Atualmente, o ucraniano encontra-se no centro de um processo de impeachment contra o presidente dos Estados Unidos, Donald Trump, que teria pedido a ele para intervir numa investigação contra Joe Biden, seu rival político.


Mais investimentos


Questionado hoje sobre o acordo da China com os Estados Unidos, em que os chineses se comprometem a comprar mais produtos agrícolas dos americanos, Bolsonaro disse que a demanda por alimentos no mundo cresce 60 mil toneladas a cada ano e que “não é qualquer lugar do mundo que você pode tirar isso aí”.


“O Brasil é um dos países que menos usa suas terras para agricultura temos muito espaço ainda.
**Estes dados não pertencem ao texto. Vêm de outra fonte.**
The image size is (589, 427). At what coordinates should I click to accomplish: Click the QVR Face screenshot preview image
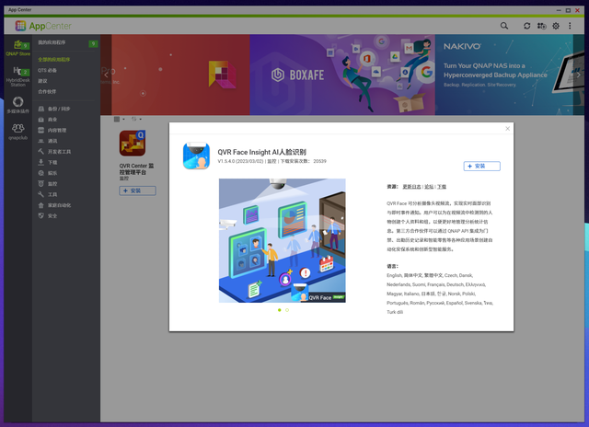tap(283, 240)
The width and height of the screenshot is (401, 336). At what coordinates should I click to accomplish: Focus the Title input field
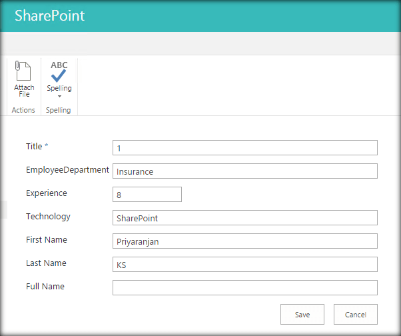[244, 147]
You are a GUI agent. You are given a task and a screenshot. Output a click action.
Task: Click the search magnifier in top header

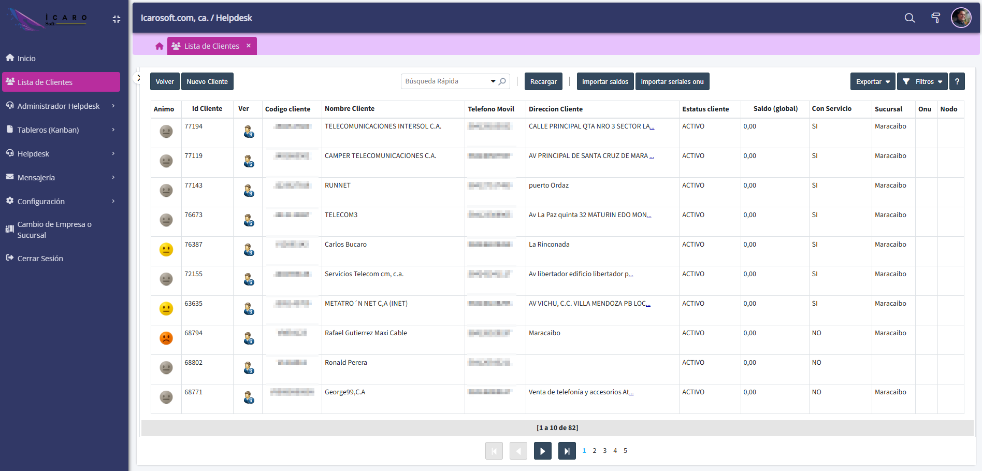[x=909, y=18]
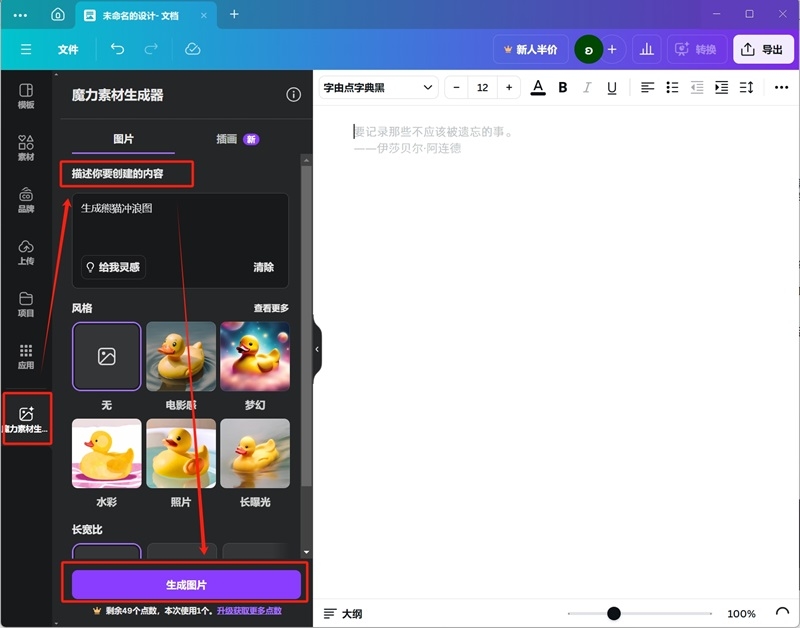
Task: Open the 字由点字典黑 font dropdown
Action: tap(377, 87)
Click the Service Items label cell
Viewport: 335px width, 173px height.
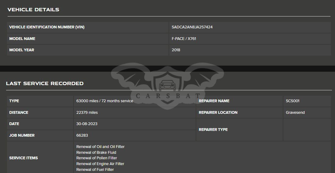pos(23,158)
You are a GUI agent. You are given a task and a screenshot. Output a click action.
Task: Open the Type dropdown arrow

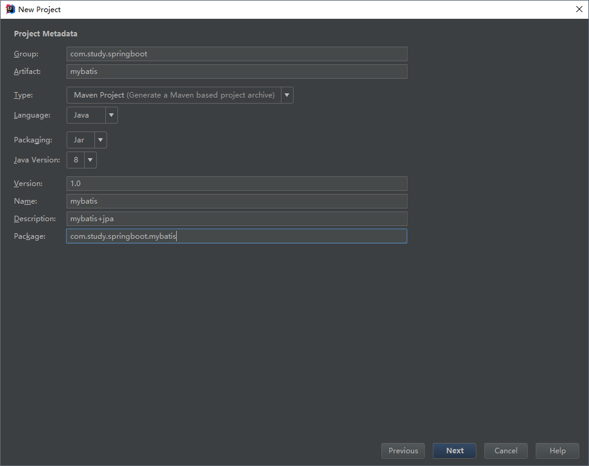(x=287, y=95)
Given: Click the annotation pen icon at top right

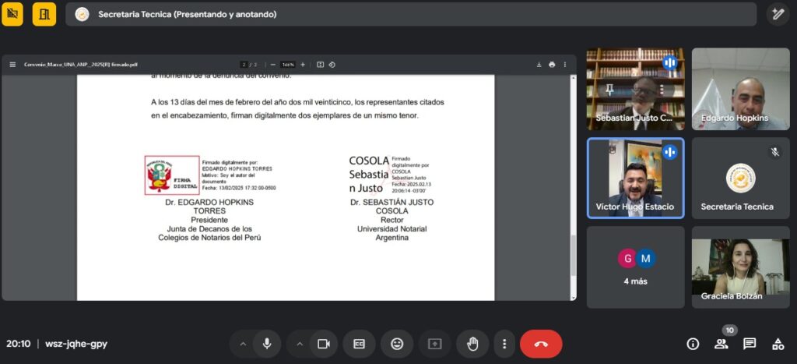Looking at the screenshot, I should click(x=777, y=14).
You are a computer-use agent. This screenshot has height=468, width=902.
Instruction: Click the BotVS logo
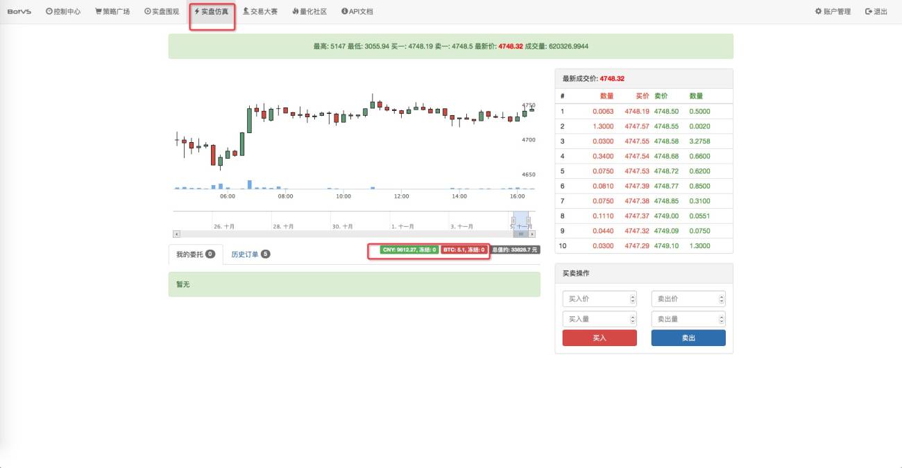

Não temos como interferir no comércio Estados Unidos-China, temos que fazer a nossa parte. Se conseguirmos, por exemplo, através de infraestrutura, fazer renascer o modal ferroviário, diminuir preço de transporte, aperfeiçoar tecnologia, nós podemos fazer nossa mercadoria chegar de forma mais competitiva nesses países”, disse à imprensa, antes da cerimônia de entronização, em Tóquio.


Entre os objetivos desta viagem está a busca de novos investimentos no Brasil. “Não temos recursos próprio para investir e queremos cada vez mais afastar o Estado. Obviamente nós vamos dialogar, fazer acordos, para que investimentos em infraestrutura se façam presentes”, destacou.